DEMOKRASI.CO.ID - Ketua Presidium Indonesia Police Watch Neta S Pane menilai fenomena rangkap jabatan oleh TNI-Polri aktif di posisi sipil makin menggelisahkan aparatur sipil negara (ASN).
Menurutnya, selain menjadi komisaris, setidaknya ada tiga jenderal polisi aktif duduk di kementerian.
"IPW mendesak ketiganya segera pensiun dini, jika tidak, ya segera mundur dari jabatannya di kementerian maupun komisaris," kata Neta dalam siaran persnya, Selasa (23/6).
IPW berharap Presiden Jokowi dan kabinetnya jangan mengulang kebobrokan rezim Orde Baru dan melanggar undang-undang.

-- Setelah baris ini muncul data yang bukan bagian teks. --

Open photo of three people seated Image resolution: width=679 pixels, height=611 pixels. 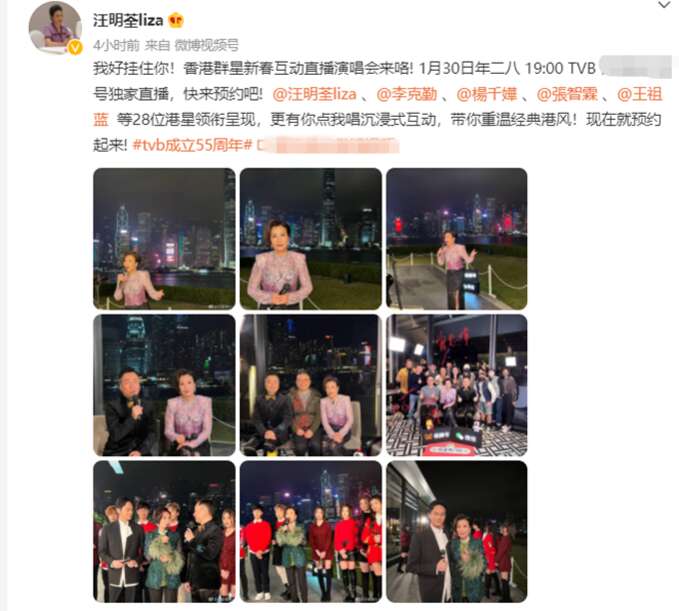311,385
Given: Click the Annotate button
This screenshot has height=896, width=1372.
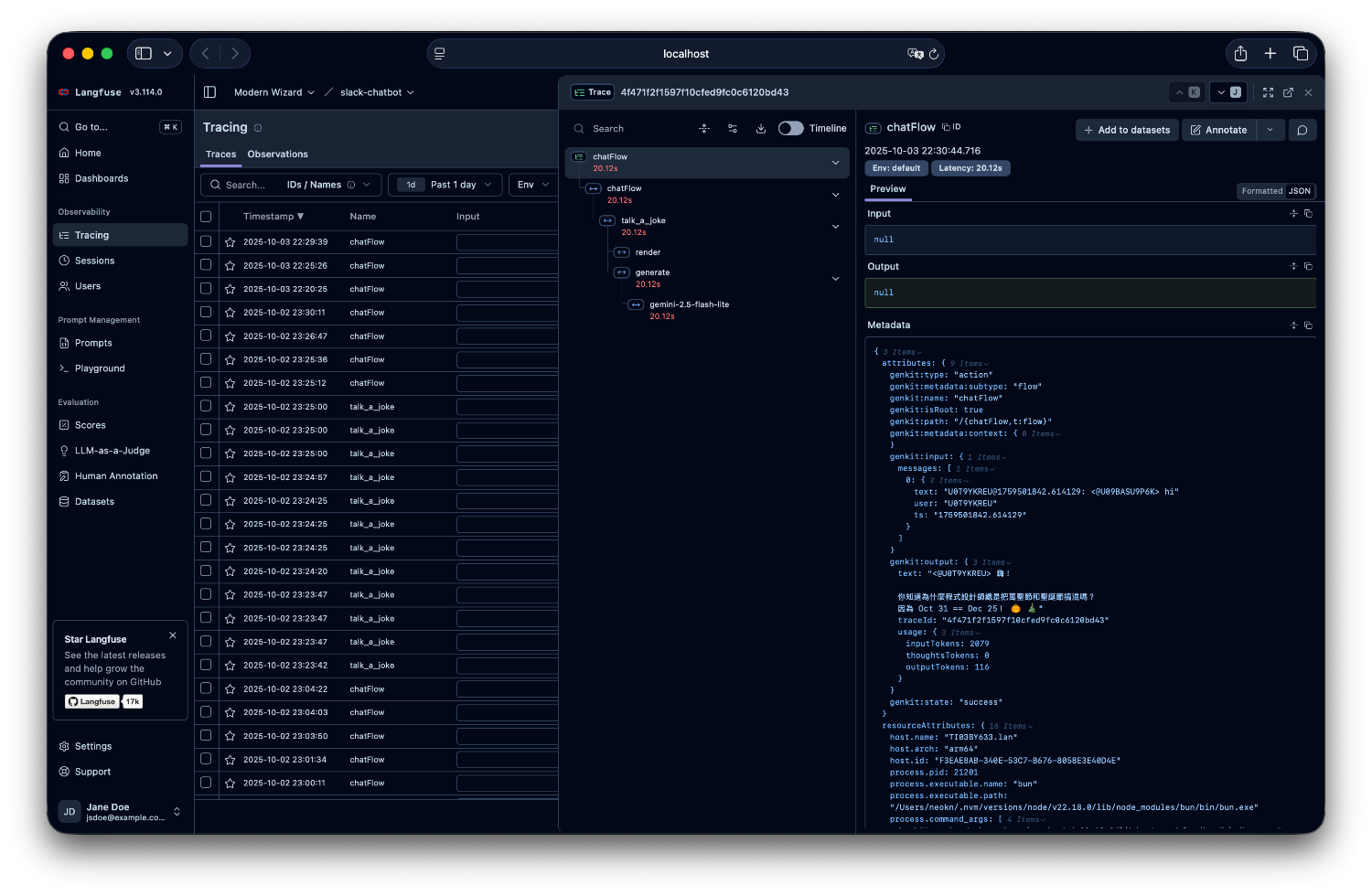Looking at the screenshot, I should point(1218,130).
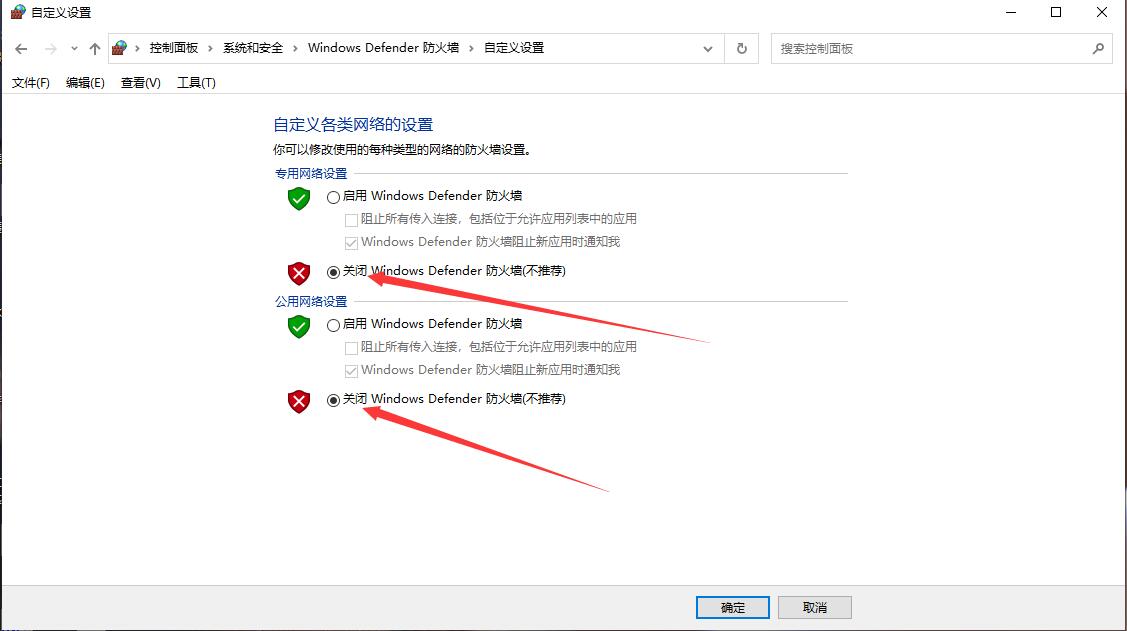Screen dimensions: 1127x631
Task: Select turn off firewall for public network
Action: [x=333, y=400]
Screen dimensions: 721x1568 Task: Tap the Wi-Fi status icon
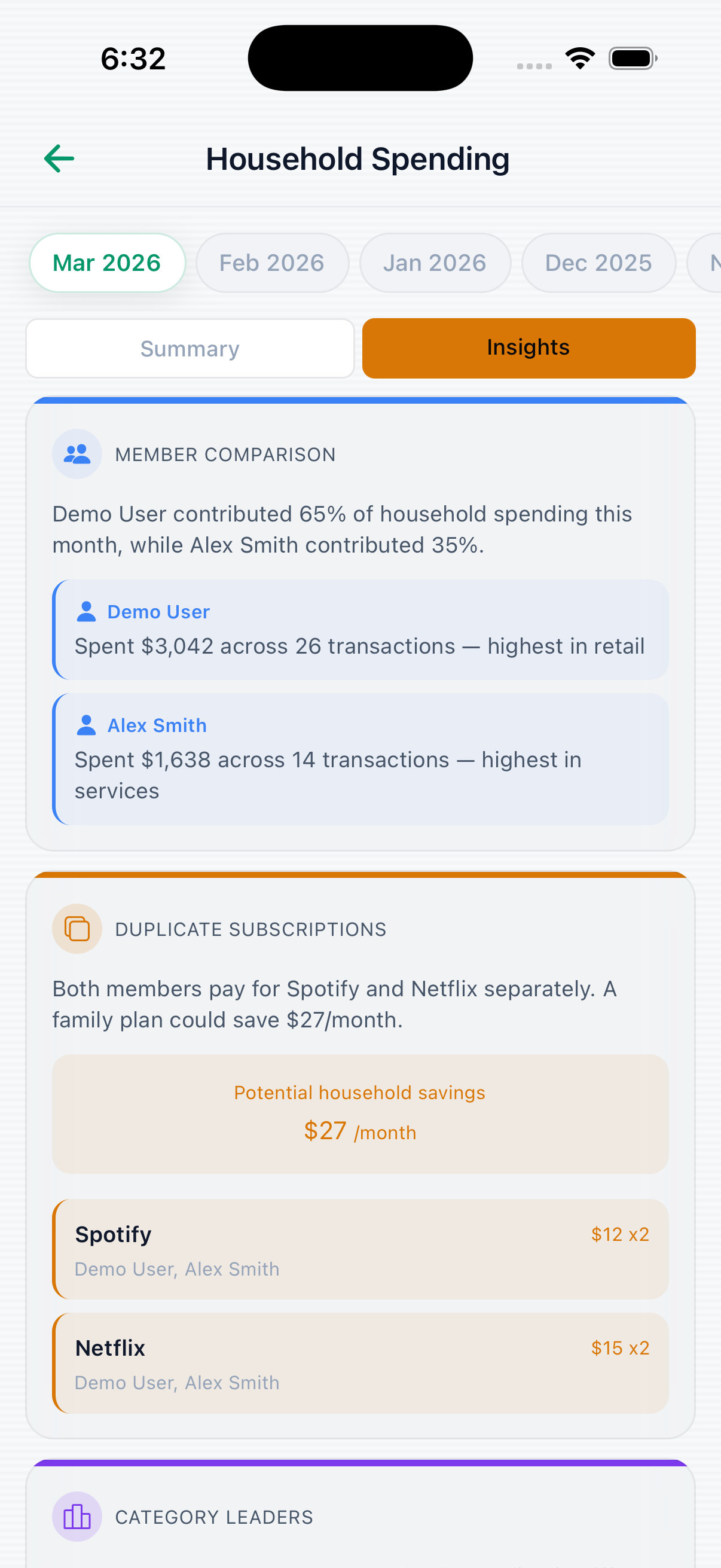coord(580,59)
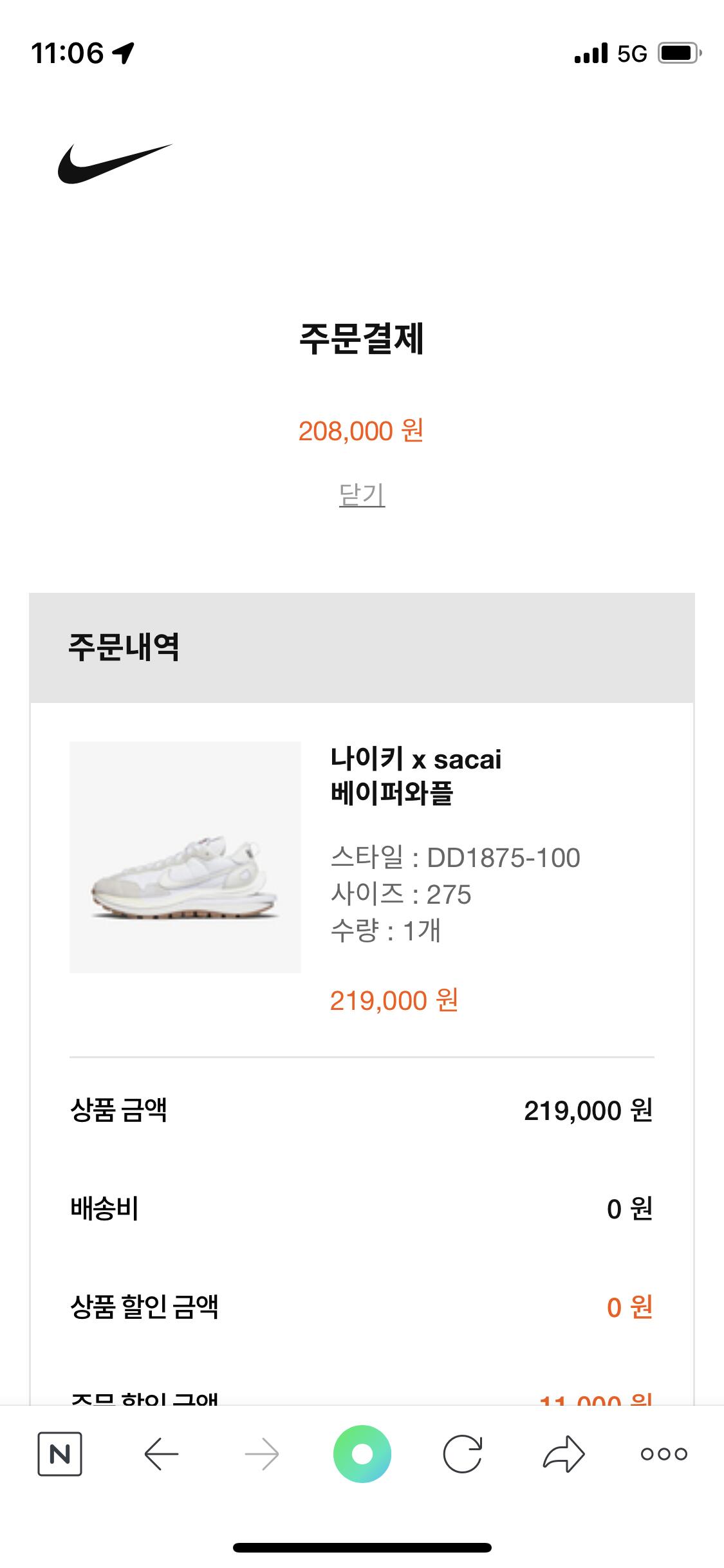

IPW mengingatkan, soal rangkap jabatan ini telah diatur di UU TNI Nomor 34 Tahun 2004. Misalnya di Pasal 47 Ayat 1, prajurit TNI hanya dapat menduduki jabatan sipil setelah mengundurkan diri atau pensiun dari dinas aktif keperajuritan.
Berkaitan dengan itu pemerintah menerbitkan Peraturan Pemerintah (PP) Nomor 11 Tahun 2017 yang melarang TNI dan Polri duduk di jabatan pimpinan tinggi (JPT) ASN.
"IPW berharap pejabat TNI Polri bisa taat UU," tegas Neta.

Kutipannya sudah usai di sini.